Work instructions:
Set down exactly, from the records below, the line with "Enable the 당일" through the line with "Click Ein Bild hochladen upload button", and nothing else.

Available data:
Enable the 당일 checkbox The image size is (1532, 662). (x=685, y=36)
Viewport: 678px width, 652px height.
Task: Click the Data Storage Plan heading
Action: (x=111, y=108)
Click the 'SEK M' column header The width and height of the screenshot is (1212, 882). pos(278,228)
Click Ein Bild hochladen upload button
---
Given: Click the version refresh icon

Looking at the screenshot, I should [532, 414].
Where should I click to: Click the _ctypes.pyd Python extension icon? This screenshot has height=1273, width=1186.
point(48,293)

Response area:
Enable the 당일 checkbox The image size is (1532, 662). (x=685, y=36)
Viewport: 678px width, 652px height.
Task: Click the Data Storage Plan heading
Action: (x=111, y=108)
Click the 'SEK M' column header The width and height of the screenshot is (1212, 882). pos(278,228)
Click Ein Bild hochladen upload button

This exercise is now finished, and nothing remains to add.